Peter T. Daniels wrote:

>Hebrew has moved a bit away from the prototypical abjad, first by
>adopting matres from Aramaic, and later by occasionally using a vowel
>point from the sacred script used only for Tanakh. That doesn't suddenly
>make it stop being an abjad; it makes it a less prototypical abjad.
I don't know that the vowel-points were of "the sacred script used only
for Tanakh." Certainly the vowel-points were invented to codify and
record the vowels so that the Tanakh reading could be recorded, but the
points were a more general invention, fit for any use of Hebrew. There
are old grammars, conjugations of words not necessarily in the Tanakh,
etc, all dealing with and using the points. It's sort of like saying
that the Latin alphabet "borrowed" moveable-type printing, which was
originally used only for printing the Bible.

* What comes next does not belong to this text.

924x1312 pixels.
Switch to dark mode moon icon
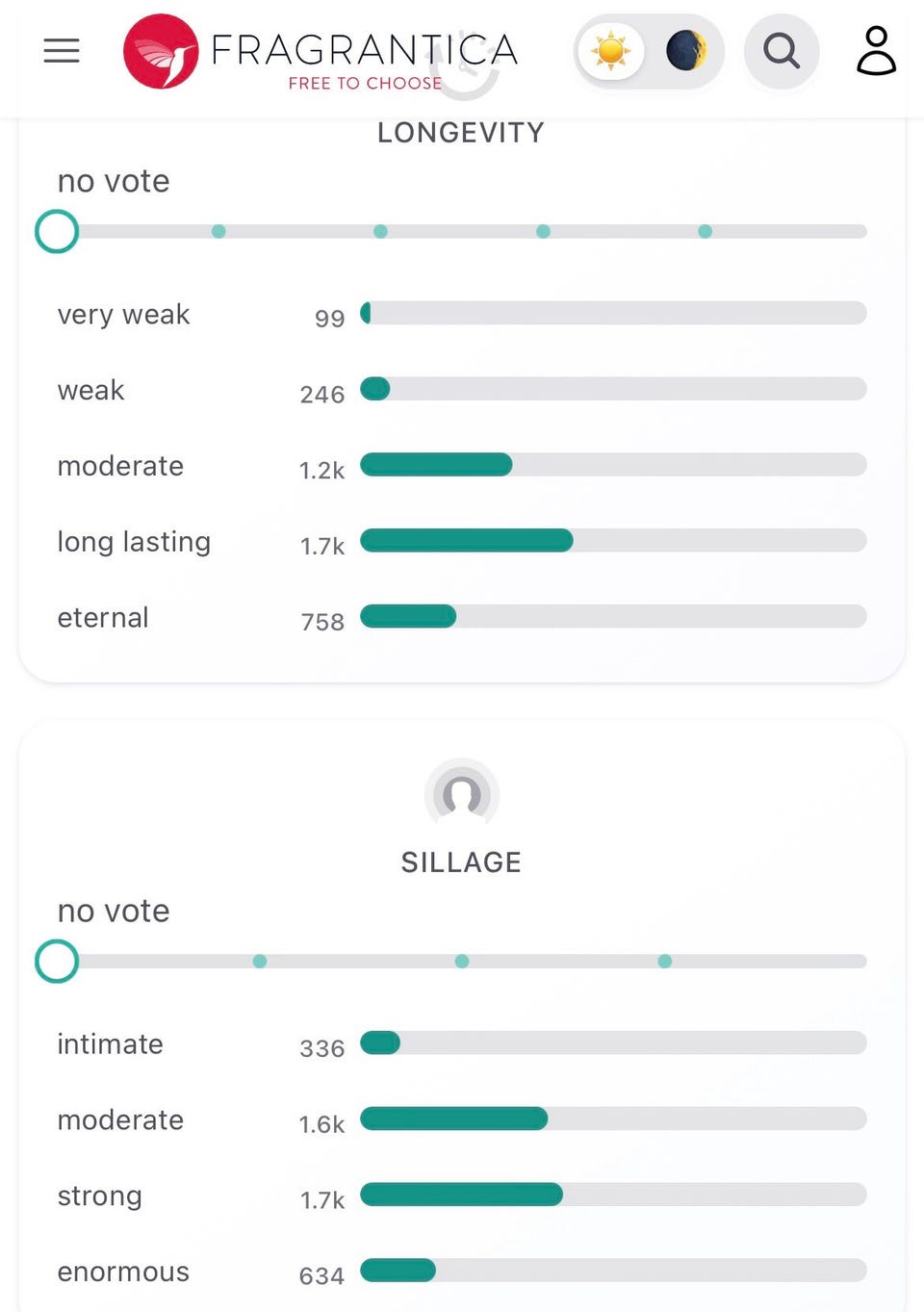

And it isn't just "occasionally"; Hebrew poetry is and has been
regularly *completely* pointed, every dagesh (light and heavy), every
shewa, every patah and qamats. Hebrew prosodic analysis (among other
things) requires it.

The accents/cantillations are a better example of "used only for the
Tanakh." I've seen occasional examples of the cantillations applied to
other things, sometimes even more than isolated stuff (which would
include the Haftarah blessings in many prayer-books, which are often
accented because people usually chant them that way so they blend in
with the reading better); there was an edition of the Talmud that had
accents in the Mishna! (not fully accented, just a few here and there).